Copy out every one of the records below word for word, keeping each line in its original order.

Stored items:

=====

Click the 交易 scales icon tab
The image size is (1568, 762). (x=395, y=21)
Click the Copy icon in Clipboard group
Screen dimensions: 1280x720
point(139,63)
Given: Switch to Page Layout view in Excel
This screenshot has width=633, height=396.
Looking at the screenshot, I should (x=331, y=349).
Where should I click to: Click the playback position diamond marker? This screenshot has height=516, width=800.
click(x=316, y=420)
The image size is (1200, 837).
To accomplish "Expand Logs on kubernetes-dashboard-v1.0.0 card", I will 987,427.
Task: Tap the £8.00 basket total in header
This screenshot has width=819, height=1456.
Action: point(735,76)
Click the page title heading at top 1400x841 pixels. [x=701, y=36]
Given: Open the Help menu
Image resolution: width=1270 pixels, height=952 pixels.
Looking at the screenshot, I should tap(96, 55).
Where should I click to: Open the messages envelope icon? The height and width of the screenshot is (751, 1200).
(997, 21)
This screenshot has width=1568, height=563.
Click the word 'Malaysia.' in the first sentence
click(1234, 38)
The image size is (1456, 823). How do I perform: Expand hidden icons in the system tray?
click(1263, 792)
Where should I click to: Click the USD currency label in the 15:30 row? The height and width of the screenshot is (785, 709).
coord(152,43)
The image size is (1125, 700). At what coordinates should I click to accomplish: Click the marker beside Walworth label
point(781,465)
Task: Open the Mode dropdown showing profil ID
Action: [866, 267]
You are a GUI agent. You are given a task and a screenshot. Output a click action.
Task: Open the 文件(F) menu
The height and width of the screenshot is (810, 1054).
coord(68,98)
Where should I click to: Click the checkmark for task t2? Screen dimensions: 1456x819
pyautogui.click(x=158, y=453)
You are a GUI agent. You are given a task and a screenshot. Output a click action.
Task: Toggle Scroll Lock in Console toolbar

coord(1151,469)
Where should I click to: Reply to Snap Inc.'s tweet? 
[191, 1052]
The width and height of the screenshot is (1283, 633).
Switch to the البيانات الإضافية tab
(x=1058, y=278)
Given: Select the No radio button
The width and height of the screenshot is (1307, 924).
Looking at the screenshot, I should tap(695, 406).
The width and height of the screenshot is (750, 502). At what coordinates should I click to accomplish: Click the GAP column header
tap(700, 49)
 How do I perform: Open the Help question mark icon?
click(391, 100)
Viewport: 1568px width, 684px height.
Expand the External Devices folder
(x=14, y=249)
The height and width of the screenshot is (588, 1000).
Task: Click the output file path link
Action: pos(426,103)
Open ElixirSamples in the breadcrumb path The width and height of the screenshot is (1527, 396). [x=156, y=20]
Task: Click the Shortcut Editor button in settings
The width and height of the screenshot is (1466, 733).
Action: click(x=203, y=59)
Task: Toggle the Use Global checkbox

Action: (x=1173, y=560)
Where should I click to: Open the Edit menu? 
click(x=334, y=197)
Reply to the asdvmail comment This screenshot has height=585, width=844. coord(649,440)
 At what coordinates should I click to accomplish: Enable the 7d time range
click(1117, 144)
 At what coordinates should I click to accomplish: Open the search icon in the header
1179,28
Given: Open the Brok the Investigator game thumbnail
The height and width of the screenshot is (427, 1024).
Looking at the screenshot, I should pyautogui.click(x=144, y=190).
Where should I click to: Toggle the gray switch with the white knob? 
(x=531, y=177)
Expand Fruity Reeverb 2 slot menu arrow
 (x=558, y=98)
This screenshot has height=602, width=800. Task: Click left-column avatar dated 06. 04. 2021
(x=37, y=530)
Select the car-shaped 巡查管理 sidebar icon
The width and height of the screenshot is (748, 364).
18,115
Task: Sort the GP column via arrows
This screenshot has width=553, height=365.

=====

▶ Complete output
Click the 交易 scales icon tab
The image size is (1568, 762). (x=395, y=21)
Click the Copy icon in Clipboard group
Screen dimensions: 1280x720
point(139,63)
Given: Switch to Page Layout view in Excel
This screenshot has width=633, height=396.
Looking at the screenshot, I should (x=331, y=349).
Where should I click to: Click the playback position diamond marker? This screenshot has height=516, width=800.
click(x=316, y=420)
The image size is (1200, 837).
To accomplish "Expand Logs on kubernetes-dashboard-v1.0.0 card", I will 987,427.
Task: Tap the £8.00 basket total in header
This screenshot has width=819, height=1456.
Action: point(735,76)
Click the page title heading at top 1400x841 pixels. [x=701, y=36]
Given: Open the Help menu
Image resolution: width=1270 pixels, height=952 pixels.
Looking at the screenshot, I should tap(96, 55).
Where should I click to: Open the messages envelope icon? The height and width of the screenshot is (751, 1200).
(997, 21)
This screenshot has width=1568, height=563.
Click the word 'Malaysia.' in the first sentence
click(1234, 38)
The image size is (1456, 823). How do I perform: Expand hidden icons in the system tray?
click(1263, 792)
Where should I click to: Click the USD currency label in the 15:30 row? The height and width of the screenshot is (785, 709).
coord(152,43)
The image size is (1125, 700). At what coordinates should I click to accomplish: Click the marker beside Walworth label
point(781,465)
Task: Open the Mode dropdown showing profil ID
Action: [866, 267]
You are a GUI agent. You are given a task and a screenshot. Output a click action.
Task: Open the 文件(F) menu
The height and width of the screenshot is (810, 1054).
coord(68,98)
Where should I click to: Click the checkmark for task t2? Screen dimensions: 1456x819
pyautogui.click(x=158, y=453)
You are a GUI agent. You are given a task and a screenshot. Output a click action.
Task: Toggle Scroll Lock in Console toolbar

coord(1151,469)
Where should I click to: Reply to Snap Inc.'s tweet? 
[191, 1052]
The width and height of the screenshot is (1283, 633).
Switch to the البيانات الإضافية tab
(x=1058, y=278)
Given: Select the No radio button
The width and height of the screenshot is (1307, 924).
Looking at the screenshot, I should tap(695, 406).
The width and height of the screenshot is (750, 502). At what coordinates should I click to accomplish: Click the GAP column header
tap(700, 49)
 How do I perform: Open the Help question mark icon?
click(391, 100)
Viewport: 1568px width, 684px height.
Expand the External Devices folder
(x=14, y=249)
The height and width of the screenshot is (588, 1000).
Task: Click the output file path link
Action: pos(426,103)
Open ElixirSamples in the breadcrumb path The width and height of the screenshot is (1527, 396). [x=156, y=20]
Task: Click the Shortcut Editor button in settings
The width and height of the screenshot is (1466, 733).
Action: click(x=203, y=59)
Task: Toggle the Use Global checkbox

Action: (x=1173, y=560)
Where should I click to: Open the Edit menu? 
click(x=334, y=197)
Reply to the asdvmail comment This screenshot has height=585, width=844. coord(649,440)
 At what coordinates should I click to accomplish: Enable the 7d time range
click(1117, 144)
 At what coordinates should I click to accomplish: Open the search icon in the header
1179,28
Given: Open the Brok the Investigator game thumbnail
The height and width of the screenshot is (427, 1024).
Looking at the screenshot, I should pyautogui.click(x=144, y=190).
Where should I click to: Toggle the gray switch with the white knob? 
(x=531, y=177)
Expand Fruity Reeverb 2 slot menu arrow
 (x=558, y=98)
This screenshot has height=602, width=800. Task: Click left-column avatar dated 06. 04. 2021
(x=37, y=530)
Select the car-shaped 巡查管理 sidebar icon
The width and height of the screenshot is (748, 364).
18,115
Task: Sort the GP column via arrows
This screenshot has width=553, height=365.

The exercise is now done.